I'm not always at my desk because people need my help elsewhere.

Help Desk gets issues with my programs that are basically tech support issues
a technician should be able to handle. Like MSCOMCTL.OCX is missing or invalid
errors. I have to go to each user's PC and download the latest version of that
file from the server and then run regsvr32 on it to activate it unless it
doesn't require activation.

I'm often found near QA were I go over bugs as they try and replicate them for
me so I can track them down in my code and fix them. I often get asked by a QA
worker to come over to their cubical to look at a new bug they found.
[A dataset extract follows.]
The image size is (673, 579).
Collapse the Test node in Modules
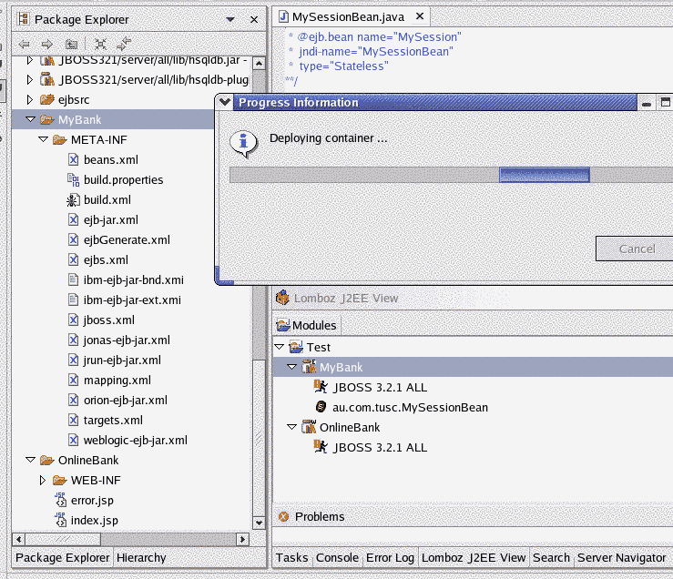[280, 348]
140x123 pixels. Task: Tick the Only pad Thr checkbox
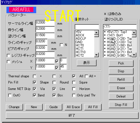74,95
When the DBA messes up on SQL Server, I have to fix it for them and teach them
what went wrong and how to fix it. Most of the time it is an index problem or
they used the wrong foreign key. As a result on Linkedin I get more sponsoring
for Databases than I do with Programming because people remember that I fixed
the database a lot.

The Business Office uses VBA and MS-Word and MS-Access and when they can't get
things to work they call me to come down there and fix their VBA code or data,
etc. They do data entry work and enter null into records, which my code has to
check for before it is processed to avoid invalid use of null errors. Don't
know the client's name on an account, enter null for the first and last name.
Don't know the billing attorney, enter null into that area.

I also have to attend meetings with managers and supervisors who want new
features and programs designed.

I have to do analysis of data and create reports for it. Managers want the
figures to be correct and the correct fonts used on the printers. I use
Crystal Reports and they use a form of Ada in the scripting language that my
co-workers don't understand but I took Ada in college.

Just because you don't see me at my desk doesn't mean I am not working. Most
people judge a programmer/analyst by how many lines of code they write per
day, not how many coworkers and managers and supervisors they help out, how
many problems they solve, how much documentation and reports they write, how
many different departments they work with in a team environment, how they work
with QA to fix bugs, and even the occasional employee who tracks you down to
ask what computer to buy for their son or daughter who is attending college,
etc.

I actually delete more lines of code than I finish shipping with. I always
find better ways to do things and often have to rewrite stuff. If I can use
fewer lines of code to do the same exact thing it saves RAM and runs faster.
So less is more actually.